Organized student support, which at this point appears to be forthcoming, is also important, especially because the university intends to keep the majority of dining halls open during the course of the strike.
The question that will take on increased importance as the strike goes on for days and possibly weeks is how to turn passive expressions of support into active mobilizations of solidarity.
I know there are fellow HUCTW members who are willing and eager to do everything, up to and including taking job actions themselves alongside of the dining workers. HUCTW has a total membership of 5,000 workers. If even a portion of that number could be organized into rotating contingents of workers who spend time on the picket line, it would have an impact.
One immediate step is for all workers and labor organizations to mobilize for the solidarity rally called for Thursday, October 13, from 2:30 to 5:30 p.m. on Cambridge Common. The rally, sponsored by the Massachusetts AFL-CIO, Greater Boston Labor Council and Metro Boston Building Trades Council, is intended to "send a message to Harvard that the Massachusetts labor movement stands with Harvard workers."
The stakes in this struggle are high.
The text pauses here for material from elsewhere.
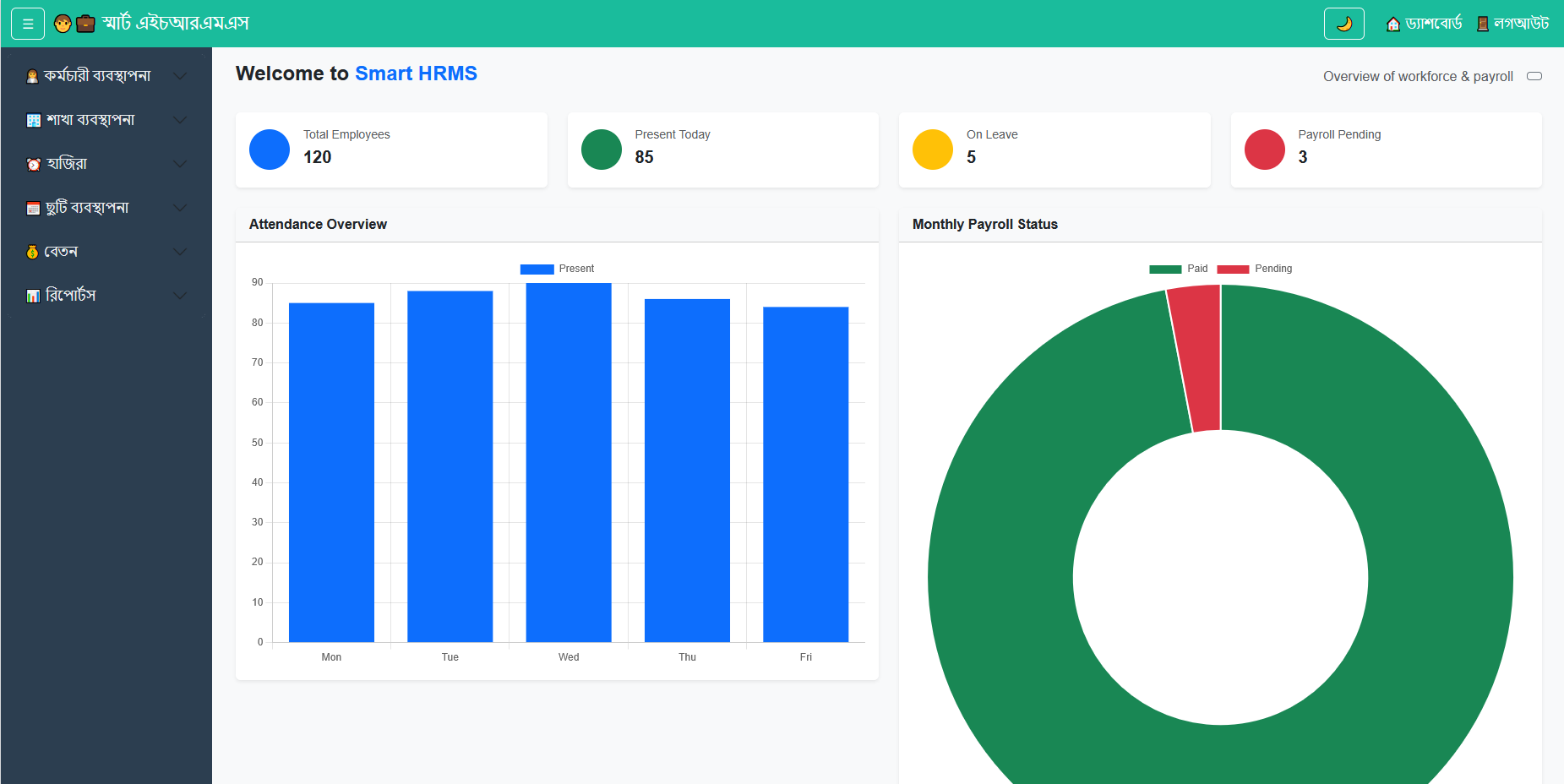1564x784 pixels.
Task: Click the yellow On Leave circle icon
Action: tap(933, 150)
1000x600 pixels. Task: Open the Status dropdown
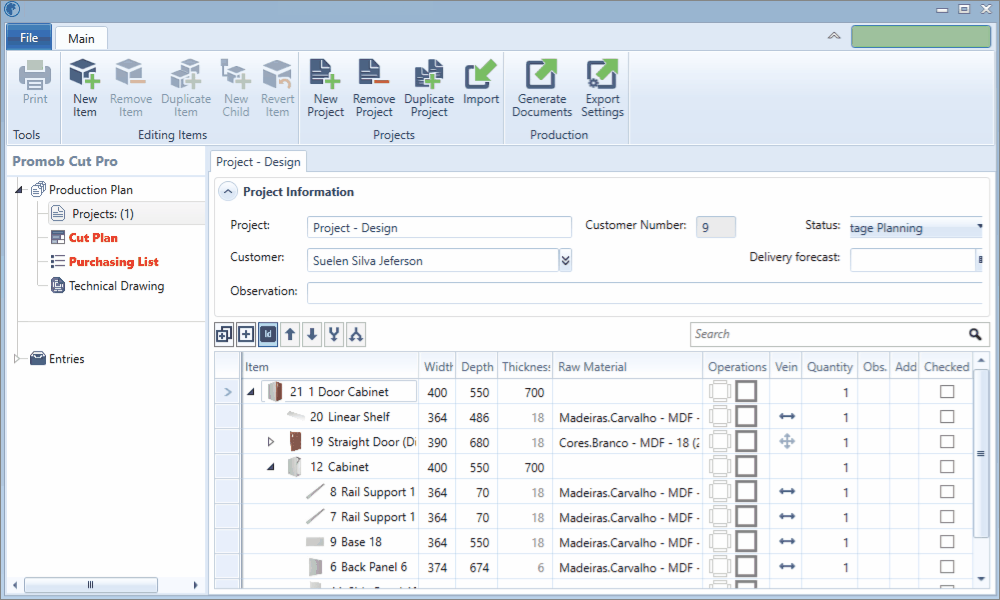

The 1 Percent who rule over a Harvard where workers aren't confident to fight in the face of yawning inequality don't want the precedent established that a strike is a legitimate and effective instrument in the hands of its workers.
It should be the task of all Harvard workers and their supporters to see to it that this is exactly what comes of the dining service workers' strike. As striker Brione Merchant said:
This strike is about rejecting the ability of those at the top of this establishment to unilaterally dictate to us what our worth and importance is. They figure that they don't need to pay us that much because they think we're not that important. They say that we are nothing without them. Actually, it's the other way around. We do the feeding, cleaning, repairing and maintenance that keeps this place running.
We're fighting for our fair worth, for living wages. We know the gap between the rich and poor is growing all over the country. The minimum wage hasn't really increased in decades. The Republican idea of wealth "trickling down" from the rich to the poor is a myth.
The only way that the level of all workers can be raised is when some of them finally decide to fight back and win more, which can give leverage to other workers who can then say, "We should get more, too."